Upon seeing the photo, I commented: ‘It really sums up the diversity of the Republican party, the RNC. At the convention, they find the one black person.’
Don’t berate yourself if you fail to see the comedic gold in that howler, which is just another meaningless put-down by another liberal “entertainer” who thinks he has captured an eternal truth about conservatives and — to his further imagined credit — neatly wrapped it in a bit of keen observational humor.

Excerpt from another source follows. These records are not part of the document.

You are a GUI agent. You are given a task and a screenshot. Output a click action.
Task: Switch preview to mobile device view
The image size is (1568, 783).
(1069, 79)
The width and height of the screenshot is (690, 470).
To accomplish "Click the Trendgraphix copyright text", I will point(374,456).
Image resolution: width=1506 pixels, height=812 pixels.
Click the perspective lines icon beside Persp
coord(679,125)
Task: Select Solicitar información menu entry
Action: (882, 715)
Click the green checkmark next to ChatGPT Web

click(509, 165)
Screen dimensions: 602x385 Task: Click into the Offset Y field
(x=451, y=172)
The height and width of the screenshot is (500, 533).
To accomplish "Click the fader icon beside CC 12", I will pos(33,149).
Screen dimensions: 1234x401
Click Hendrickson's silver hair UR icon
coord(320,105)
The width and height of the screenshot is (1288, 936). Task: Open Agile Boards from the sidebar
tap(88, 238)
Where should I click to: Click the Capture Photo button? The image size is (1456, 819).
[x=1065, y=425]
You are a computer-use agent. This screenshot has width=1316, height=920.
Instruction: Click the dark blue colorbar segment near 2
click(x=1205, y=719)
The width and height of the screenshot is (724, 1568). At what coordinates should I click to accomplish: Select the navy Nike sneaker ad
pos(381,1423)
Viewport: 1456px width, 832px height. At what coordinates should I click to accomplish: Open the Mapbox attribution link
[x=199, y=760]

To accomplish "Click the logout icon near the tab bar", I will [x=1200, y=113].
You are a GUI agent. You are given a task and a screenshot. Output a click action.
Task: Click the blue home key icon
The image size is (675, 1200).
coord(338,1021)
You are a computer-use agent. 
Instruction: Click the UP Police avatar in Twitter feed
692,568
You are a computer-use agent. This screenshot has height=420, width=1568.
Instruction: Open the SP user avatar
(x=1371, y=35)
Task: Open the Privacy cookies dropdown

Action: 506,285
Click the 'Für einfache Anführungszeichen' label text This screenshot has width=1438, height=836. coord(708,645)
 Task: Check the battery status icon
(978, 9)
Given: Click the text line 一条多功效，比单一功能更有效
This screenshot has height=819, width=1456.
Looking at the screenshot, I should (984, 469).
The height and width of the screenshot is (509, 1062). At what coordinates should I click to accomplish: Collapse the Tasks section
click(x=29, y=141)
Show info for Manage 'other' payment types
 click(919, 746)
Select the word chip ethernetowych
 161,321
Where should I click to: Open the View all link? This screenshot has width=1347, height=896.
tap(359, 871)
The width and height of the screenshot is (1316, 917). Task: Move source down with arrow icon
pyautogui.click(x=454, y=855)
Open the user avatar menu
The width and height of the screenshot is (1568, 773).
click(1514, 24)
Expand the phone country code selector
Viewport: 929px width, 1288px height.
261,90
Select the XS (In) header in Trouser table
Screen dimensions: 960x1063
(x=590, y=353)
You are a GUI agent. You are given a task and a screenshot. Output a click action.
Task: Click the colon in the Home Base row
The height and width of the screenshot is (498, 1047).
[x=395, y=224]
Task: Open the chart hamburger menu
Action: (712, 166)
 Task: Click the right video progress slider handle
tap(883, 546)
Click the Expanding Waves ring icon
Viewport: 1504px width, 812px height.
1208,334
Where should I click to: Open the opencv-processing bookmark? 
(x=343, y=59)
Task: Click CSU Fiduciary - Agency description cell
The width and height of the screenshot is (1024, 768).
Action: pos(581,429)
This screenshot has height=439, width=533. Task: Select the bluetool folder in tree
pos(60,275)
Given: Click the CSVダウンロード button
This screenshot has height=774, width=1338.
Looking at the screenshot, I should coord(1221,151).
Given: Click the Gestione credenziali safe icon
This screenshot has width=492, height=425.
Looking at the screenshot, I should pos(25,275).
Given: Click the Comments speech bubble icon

In any case, Obeidallah is now whining that he doesn’t deserve to be called a “baby-bullying bigot,” which he says Dana Loesch called him. He is right. His comment was less offensive than those of some of the other panelists, especially host Melissa Harris-Perry, who went overboard in her reactions and then attempted to walk them back through a clumsy multi-tweet apology. (I’m wondering if she’s apologized yet to Kanye West for her quasi-racist insinuations about his putative reception as an in-law by a white family.)
But in his attempt to make a greater point, Obeidallah trips himself up. He apologizes in the article to Romney — whom by his own reckoning he hasn’t offended — but not to right-wing pundits whom he accuses of “slashing programs that help the less fortunate, demonizing Muslims or gays for political gain, or trying to disenfranchise minority voters with voter ID laws.” Yet after tossing out these well-rehearsed, easily disproved bromides, he wonders why Sarah Palin and Bobby Jindal aren’t rushing to his defense as they did for Phil Robertson.